History of Cordova District Library

The first library group started as a reading room only in 1876. The first meeting was held in the Cordova Baptist Church under the auspices of the Cordova Temperance Reform Association. This association hoped to keep control of the library movement, but it was soon voted to set up the Free Library and Reading Room with a voluntary group to support and manage it. 

A petition was circulated and at the April 1878 election, the voters favored a one mill tax on township property. W.K. Dean offered a room with heat and lights and a librarian for $5 per month. Rules must be made and after long and spirited discussion it was decided what kinds of books could be put in the library. Finally, Rule 14 was adopted—“No book, pamphlet, periodical, tract or newspaper shall be excluded from the library on account of the opinion expressed therein, if not immoral.” 

In September of 1881, Dr.

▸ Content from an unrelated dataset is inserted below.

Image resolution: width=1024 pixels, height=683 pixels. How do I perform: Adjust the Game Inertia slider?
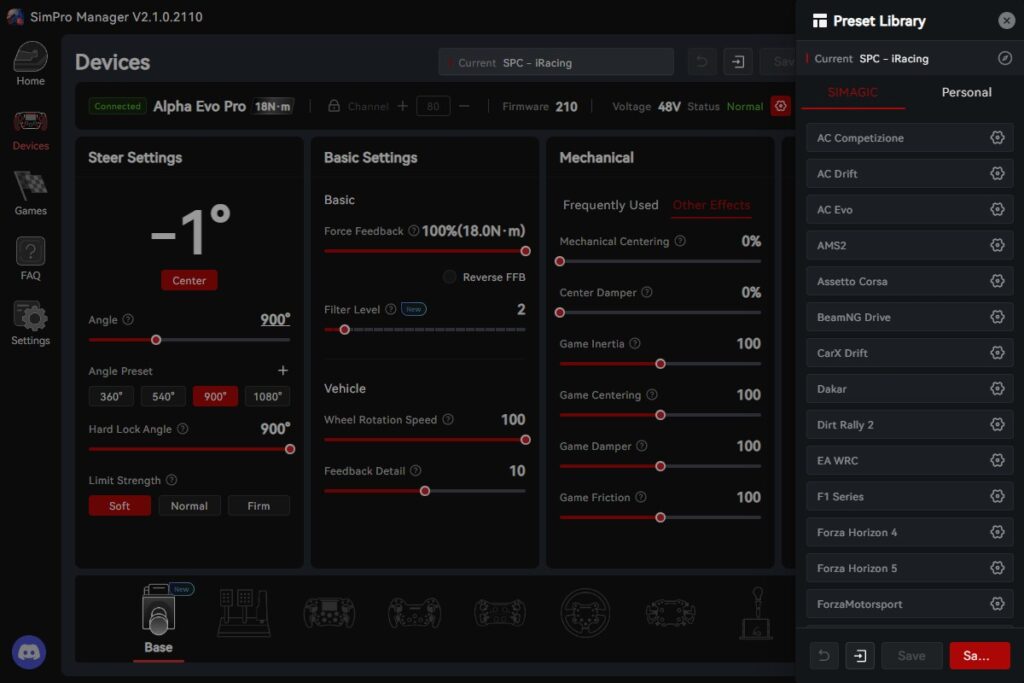click(660, 364)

Freek (Board Secretary) reported that the library had 351 books and that 1836 books had been in circulation that year. Half were fiction, a fourth religious and scientific and a fourth historical and miscellaneous. Up until March 1914, the Library had been renting spaces. 

In 1914, they resolved to buy the building at 402 Main Avenue for $360.00 from Mrs. C.L. Walker. There are now 4,000 volumes in the Library. A Library addition was added in 1917. A second addition was added in 1930. There was even living quarters in the library for the Librarian. 

Ground breaking for a new library took place on May 28, 1997. The old library was demolished on June 2, 1997 to make way for the new building. The new library opened in January 1998. The new 5,684 sq. ft. building celebrated with a Grand Opening celebration on April 25, 1998.